Immiscible gas injection applied to heterogeneous carbonate reservoirs can be inefficient due to poor conformance control. Foam mobility control is proposed in this work as a solution for gas conformance issues in such reservoirs. A unique experimental program was developed to evaluate alkyl polyglucoside (APG) stabilized foam for foaming ability, emulsion-forming tendency and resistance to oil. Dynamic methane foam behavior is systematically studied through single and dual injection core flooding experiments, simulating foam diversion during immiscible methane flooding in a layered reservoir with a significant layer permeability contrast. Results show a stable foam-oil system with no viscous emulsions at very high formation brine salinity (144,000 ppm total dissolved solids). Single-core floods for the high permeability layer (Unit-A) showed that foam viscosity of 27 cP could be achieved at 11% oil saturation (So). Under similar oil-wet condition, the low permeability zone (Unit-B) could generate foam of 21 cP at 18.9% So, indicating an increase in injected fluid mobility reduction with permeability. Dual-core injection experiments, which is designed to evaluate accurately fluid diversion capacity of such foams, reveals remarkable dynamic foam behaviors. While the water-wet condition indicates the scalability of foam behaviors (i.e., the ability of foam to control fluid mobility against the variation of rock permeability) between the single and composite core systems, the oil-wet condition confirms good foam resistance to residual oil that resulted in an increase in Unit B production from 46 to 82%, and 74 to 85% for Unit-A. Moreover, dual-core floods representing premature waterfloods (i.e., higher oil saturation) shows even more dramatic incremental oil recovery (44 to 81% in Unit-A and 17.5 to 71% in Unit-B), evidencing the ability of foam to self-viscosify with permeability variation at varying oil saturations.
非均质碳酸盐岩提高采收率泡沫导流实验评价
非混相注气应用于非均质碳酸盐岩储层时,由于控制不严密,效率不高。
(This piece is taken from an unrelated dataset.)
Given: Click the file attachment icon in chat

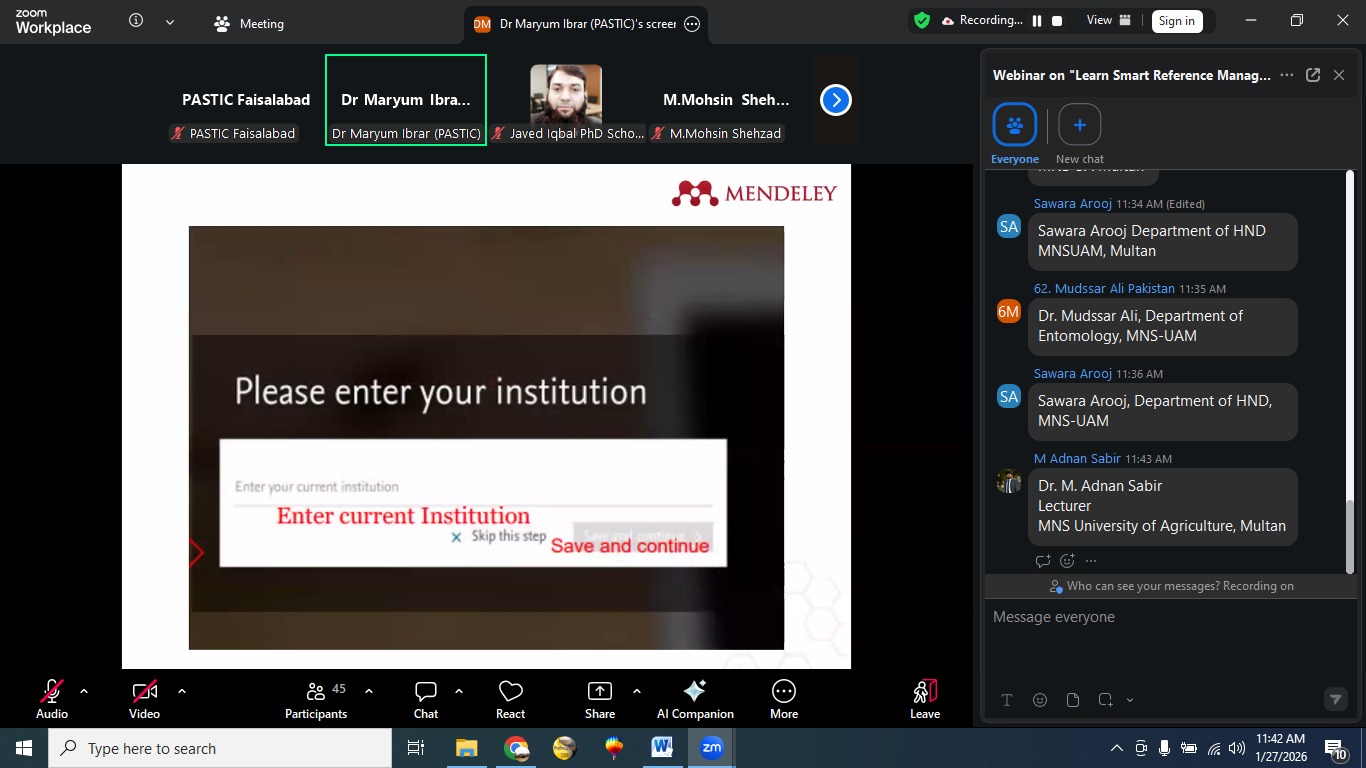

在这项工作中,提出了泡沫流动性控制作为解决此类储层中气体一致性问题的方法。研究了烷基聚葡萄糖苷(APG)稳定泡沫的起泡能力、成乳倾向和耐油性能。通过单次和双次注入岩心驱油实验,系统研究了甲烷的动态泡沫行为,模拟了层状储层渗透率对比明显的非混相甲烷驱过程中的泡沫导流。结果表明,在非常高的地层盐水盐度(144,000 ppm总溶解固体)下,泡沫油体系稳定,无粘性乳状液。高渗透层(Unit-A)单岩心驱油结果表明,在11%含油饱和度(So)下,泡沫粘度可达27 cP。在相似的油湿条件下,低渗透层(Unit-B)以18.9%的速度产生21 cP的泡沫,表明注入流体的流动性随着渗透率的降低而增加。为准确评价此类泡沫的导流能力而设计的双芯注入实验,揭示了显著的动态泡沫行为。水湿条件表明了单一岩心和复合岩心体系之间泡沫行为的可扩展性(即泡沫控制流体流动性以对抗岩石渗透率变化的能力),而油湿条件证实了泡沫对剩余油的良好抵抗能力,导致单元B的产量从46%增加到82%,单元a的产量从74%增加到85%。此外,代表早期水驱(即更高含油饱和度)的双岩心驱油表现出更显著的产油量增量(Unit-A为44 ~ 81%,Unit-B为17.5% ~ 71%),证明了泡沫在不同含油饱和度下随渗透率变化而自粘的能力。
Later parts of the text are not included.